Keep the BIT - check system liveliness
Moving to architectures like SOA that increase the number of overall “moving parts” or components in the system means that reliability is going down. It is simple math really – if you have 10 components each with a 0.99 reliability then the total reliability is 0.99^10 or 0.904 and that’s before we take into account messages traveling over the wire and the network’s reliability (or lack thereof). What this does is leave us trying to build reliable systems from (a growing) bunch of unreliable components. I know, I know, there’s nothing new here. We’ve been using techniques like redundancy, statelessness etc. to help mitigate this since the beginning of times. With these techniques we decrease the “Mean Time Between Failure” (MTBF) but increase the “Mean Time Between Critical Failure” (MTBCF) or the system’s overall MTBF.
Another aspect of reliability (and reliability calculations) is MTTR or “Mean Time To Repair” which in software mainly has to do with how much time does it take before we know something is wrong. The usual approach to that is monitoring which I’ve written about in the past (e.g. the blogjecting watchdog pattern). In this post I want to expand a little on another approach , which while not common in IT systems, can be useful at times.
Enter the BIT – which is short of “Built In Tests”. BIT is a technique I picked up when I worked on multi-disciplinary systems that also included embedded systems. Each and everyone of the embedded systems we developed (or integrated into the solution) supported BIT . Actually they usually supported several types of BIT at least PBIT, CBIT and IBIT
- PBIT – Power-On Built In Test – usually a short test the system runs to make sure all of its components are ready to go. You actually saw this one a lot of times since this is what motherboards do as you turn them on (all the blips and lights etc.)
- CBIT – Continuous Built In Test – Make sure the system is functioning, even when it isn’t really busy so we’ll know about problems before we actually try to use the system
- IBIT – Initiated Built In Test – provides a way to find out exactly what’s wrong when one of the other test types failed
BIT is very understandable for embedded systems, after all these are closed boxes with limited access to their innards and inner workings. but isn’t that also true for SOAs?

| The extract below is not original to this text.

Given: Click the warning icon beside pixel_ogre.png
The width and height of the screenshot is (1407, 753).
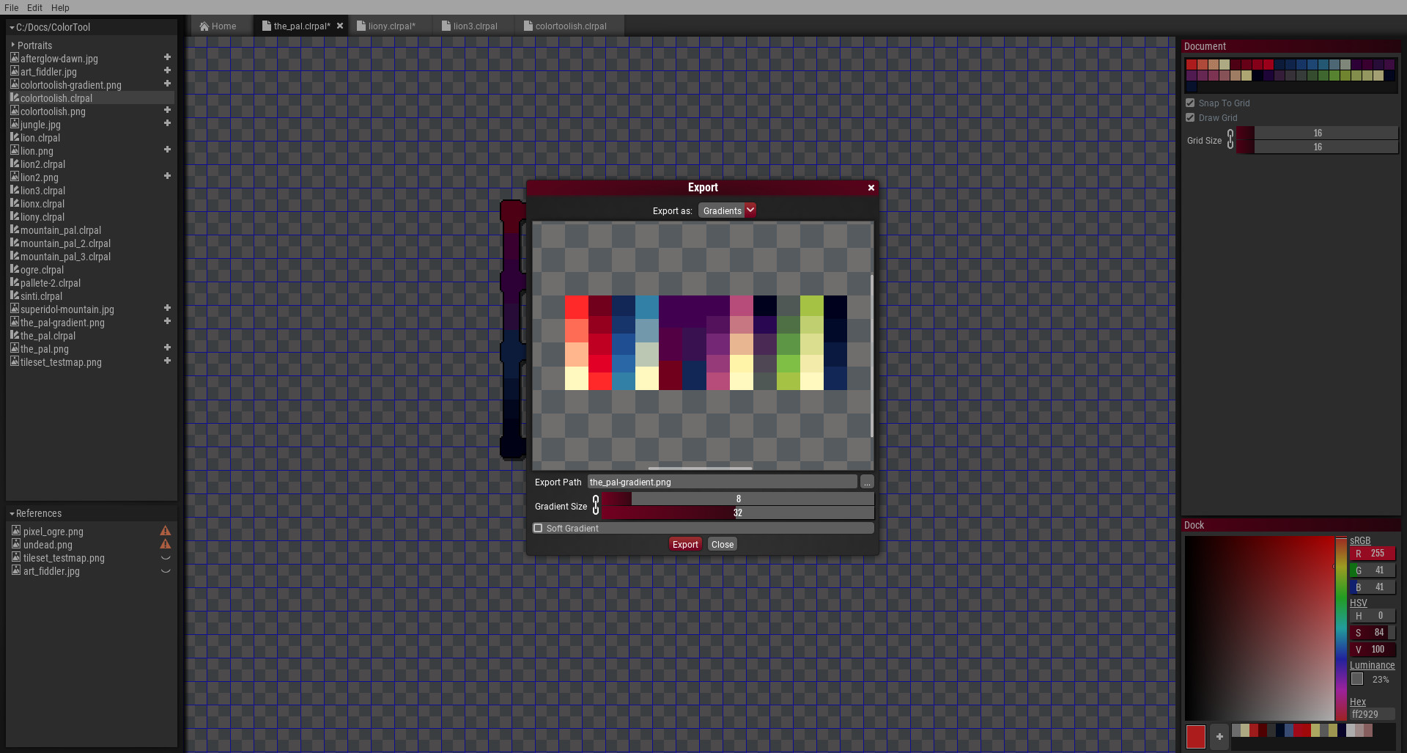Looking at the screenshot, I should pyautogui.click(x=166, y=530).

After all we are building a bunch of blackboxes that interact to provide some business benefit, how can we be sure that everything is working fine esp. when we don’t control fully control some of the parts?
As mentioned above, a system, especially a distributed one, is built from relatively unreliable components. A continuous test helps us make sure things are working as expected. What we are doing is taking some of the code we wrote to run integration and acceptance tests (which runs a scenario end-to-end) deploy it as a service into the system which we call “liveliness check” and have it run periodically. Every time the liveliness runs it sends a notification (twitter message) so we know the test itself works. If it fails it sends more notifications (twitter, Email, SMS etc.) to an administrator.
This liveliness or CBIT serves as an early warning system. Since the end result is known in advance we can have a pretty good idea if something went wrong. E.g. we know how much time it should take for a test Id, we know what the result of that image is etc. The fact that it works even when the system is in low utilization means we can find out about problems and deal with them before they happen to end-users. That’s a big plus for us.
The advantage over regular monitoring solutions (this is not an either/or – monitoring is also needed) is that you know the specific business scenarios are properly working, which is a higher confidence that things are ok from knowing a specific server or service is running.
On the flip side, or the downside of adding a periodic liveliness is adding complexity into the system. In our case, we have to add a process to clean the traffic data added by the test messages. Also, while we try to make the system behave as usual as much as possible, certain parts of the system will have to know about the test messages and handle them differently. Again, in our case the reporting has to know to disregard test messages and not count them. This is even more problematic in other types of systems, for instance if you simulate an order, you don’t want the purchase order to actually go out to a supplier.
To sum this up, adding a liveliness check as part of the system to create a continuous built-in-test can increase your confidence that things are working as they should. It can also help you identify problems earlier. Like everything in life, it doesn’t come without tradeoffs and you should weight your benefits vs. costs before utilizing it in your systems.